Now fix any point of the graph as origin and take B_n to be the set of all vertices of the graph which can be reached from the origin by traversing at most n edges. So in contrast to my previous terminology, B_n is only a set of vertices, and not a polytope anymore; in particular, talking about "convexity" of B_n is meaningless. B_n is the set of points which can be reached in n time steps.
We are interested in how the shape of B_n / n depends on n. In particular, whether it is possible that this "velocity set" tends to a Euclidean ball as n --> oo.
*Claim:* The set
[math]
\lim_{n\rightarrow\infty}\frac{1}{n}B_n
[/math]
is a polytope. (More accurately: there is a polytope P such that the Hausdorff distance between P and B_n / n converges to 0 as n--> oo.)
*Proof:* For simplicity, let us consider first the case where every unit cell contains only one vertex of G. Then any vertex can be mapped into any other by a translation preserving the graph. In this case, I will now prove that the velocity polytope is precisely the convex hull
[math]
P = \mathrm{conv}(B_1)
[/math]
To see this, note that, as in the previous "proof", we get B_2 by translating a copy of B_1 to all the vertices of B_1. We obtain B_3 by translating copies of B_1 to all vertices of B_2. And so on. Hence,
[math]
B_n = \{x_1+\ldots+x_n\:|\:x_1,\ldots,x_n\in B_1\}
[/math]
Similarly,
[math]
\frac{1}{n}B_n=\left\{\frac{1}{n}x_1+\ldots+\frac{1}{n}x_n\:|\:x_1,\ldots,x_n\in B_1\right\}
[/math]
This clearly lies in the convex hull of B_1; morevoer, as n grows, we can approximate any point in the convex hull of B_1 by a point of this form. (Such a point is a convex combination of elements of B_1. Approximate the coefficients of this convex combination by rational numbers with denominator n.)
This proves the claim in the case that each unit cell contains exactly one vertex of the graph.

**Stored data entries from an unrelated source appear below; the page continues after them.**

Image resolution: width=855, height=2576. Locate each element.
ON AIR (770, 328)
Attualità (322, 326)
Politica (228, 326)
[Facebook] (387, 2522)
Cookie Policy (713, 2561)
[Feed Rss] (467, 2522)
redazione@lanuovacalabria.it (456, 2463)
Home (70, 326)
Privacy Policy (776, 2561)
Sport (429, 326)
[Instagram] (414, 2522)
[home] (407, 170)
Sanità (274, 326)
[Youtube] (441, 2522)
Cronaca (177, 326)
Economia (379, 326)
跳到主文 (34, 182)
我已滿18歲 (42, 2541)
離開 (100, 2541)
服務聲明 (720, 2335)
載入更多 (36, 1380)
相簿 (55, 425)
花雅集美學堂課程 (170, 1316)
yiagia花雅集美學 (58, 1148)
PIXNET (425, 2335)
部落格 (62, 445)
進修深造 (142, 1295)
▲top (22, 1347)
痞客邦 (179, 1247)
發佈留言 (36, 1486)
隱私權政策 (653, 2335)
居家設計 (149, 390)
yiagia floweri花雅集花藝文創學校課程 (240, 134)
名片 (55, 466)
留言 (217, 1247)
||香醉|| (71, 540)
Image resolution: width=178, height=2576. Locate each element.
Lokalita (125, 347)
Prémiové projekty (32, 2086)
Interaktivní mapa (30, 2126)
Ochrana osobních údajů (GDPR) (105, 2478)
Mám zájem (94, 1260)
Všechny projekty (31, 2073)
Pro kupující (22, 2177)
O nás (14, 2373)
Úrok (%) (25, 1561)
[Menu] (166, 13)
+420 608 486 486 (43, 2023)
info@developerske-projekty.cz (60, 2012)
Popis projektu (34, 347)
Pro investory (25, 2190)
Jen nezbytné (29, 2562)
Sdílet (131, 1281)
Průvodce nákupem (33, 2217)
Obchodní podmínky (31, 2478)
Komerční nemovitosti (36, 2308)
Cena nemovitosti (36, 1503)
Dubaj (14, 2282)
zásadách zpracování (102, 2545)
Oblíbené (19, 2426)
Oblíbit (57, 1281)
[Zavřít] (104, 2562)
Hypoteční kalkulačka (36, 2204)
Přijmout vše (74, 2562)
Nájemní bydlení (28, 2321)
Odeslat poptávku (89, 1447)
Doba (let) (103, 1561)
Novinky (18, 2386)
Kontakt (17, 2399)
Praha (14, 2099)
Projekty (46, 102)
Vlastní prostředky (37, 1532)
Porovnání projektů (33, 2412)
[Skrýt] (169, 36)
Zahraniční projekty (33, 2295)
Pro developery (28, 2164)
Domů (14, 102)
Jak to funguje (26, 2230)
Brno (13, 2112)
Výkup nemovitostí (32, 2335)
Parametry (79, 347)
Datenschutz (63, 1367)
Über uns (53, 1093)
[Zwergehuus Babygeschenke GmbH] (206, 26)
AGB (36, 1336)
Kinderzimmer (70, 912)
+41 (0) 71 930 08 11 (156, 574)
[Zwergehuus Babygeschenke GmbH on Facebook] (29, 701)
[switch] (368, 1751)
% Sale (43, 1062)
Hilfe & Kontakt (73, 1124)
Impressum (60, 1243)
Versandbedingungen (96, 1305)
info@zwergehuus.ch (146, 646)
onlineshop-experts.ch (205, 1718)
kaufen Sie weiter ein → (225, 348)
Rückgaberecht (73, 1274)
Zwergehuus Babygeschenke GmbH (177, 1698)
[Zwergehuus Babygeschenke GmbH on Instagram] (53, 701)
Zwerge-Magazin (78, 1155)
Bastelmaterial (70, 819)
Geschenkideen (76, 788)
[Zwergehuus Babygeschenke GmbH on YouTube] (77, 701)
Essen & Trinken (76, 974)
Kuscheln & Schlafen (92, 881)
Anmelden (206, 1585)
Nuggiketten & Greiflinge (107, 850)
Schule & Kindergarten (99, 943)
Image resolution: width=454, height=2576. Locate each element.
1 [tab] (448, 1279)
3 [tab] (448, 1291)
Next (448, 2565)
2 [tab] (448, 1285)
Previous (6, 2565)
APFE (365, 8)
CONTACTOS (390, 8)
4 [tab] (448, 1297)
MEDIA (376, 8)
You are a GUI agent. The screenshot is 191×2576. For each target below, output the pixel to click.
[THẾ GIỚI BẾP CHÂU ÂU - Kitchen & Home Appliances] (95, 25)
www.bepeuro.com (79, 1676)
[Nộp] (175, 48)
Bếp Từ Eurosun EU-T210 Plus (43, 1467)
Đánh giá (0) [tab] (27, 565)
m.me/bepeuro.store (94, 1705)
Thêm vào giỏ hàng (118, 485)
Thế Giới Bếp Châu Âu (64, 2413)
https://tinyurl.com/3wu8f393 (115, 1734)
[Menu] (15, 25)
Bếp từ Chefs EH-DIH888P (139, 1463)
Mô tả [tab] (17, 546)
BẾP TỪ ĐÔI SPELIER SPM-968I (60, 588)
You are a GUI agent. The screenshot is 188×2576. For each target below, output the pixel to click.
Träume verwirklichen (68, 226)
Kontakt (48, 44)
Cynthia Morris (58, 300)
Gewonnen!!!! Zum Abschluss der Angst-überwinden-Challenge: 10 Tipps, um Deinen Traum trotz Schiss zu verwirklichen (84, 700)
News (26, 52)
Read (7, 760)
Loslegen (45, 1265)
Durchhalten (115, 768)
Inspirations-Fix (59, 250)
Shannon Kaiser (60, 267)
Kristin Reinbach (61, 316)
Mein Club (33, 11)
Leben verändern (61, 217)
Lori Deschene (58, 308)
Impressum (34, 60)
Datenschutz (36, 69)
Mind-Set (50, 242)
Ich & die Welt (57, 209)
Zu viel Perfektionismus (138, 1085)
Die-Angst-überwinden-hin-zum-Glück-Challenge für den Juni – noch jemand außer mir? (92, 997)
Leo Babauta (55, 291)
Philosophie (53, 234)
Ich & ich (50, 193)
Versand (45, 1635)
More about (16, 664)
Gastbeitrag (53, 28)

The argument for the general case follows now. Define a an "admissible velocity" to be a vector
[math]
\vec{v}=\frac{\vec{s}}{t}
[/math]
where \vec{s} and t are given as follows: there needs to exist a path in the graph which begins at the origin x, ends at a vertex which is a translate Tx of x, and does not traverse any other translate of x, such that t is the number of edges in the path, and \vec{s} is the direction vector from x to Tx.
Then it is clear that there is only a finite number of admissible velocities. The convex hull of these velocities is a polytope Q. The claim now is that
[math]
Q=\lim_{n\rightarrow\infty}\frac{1}{n}B_n
[/math]
To see this, we prove the two inclusion separately. So why is the left-hand side contained in the right-hand side? The reason is that admissible velocities can be concatenated with each other any number of times, and this gives convex combinations of velocity vectors as above. Why is the right-hand side contained in the left-hand side? For any very long path which begins at the origin x, adding or removing a few edges does not change much, so we can assume that it ends at some translate of the origin Tx. But then we are back to a convex combination of velocity vectors.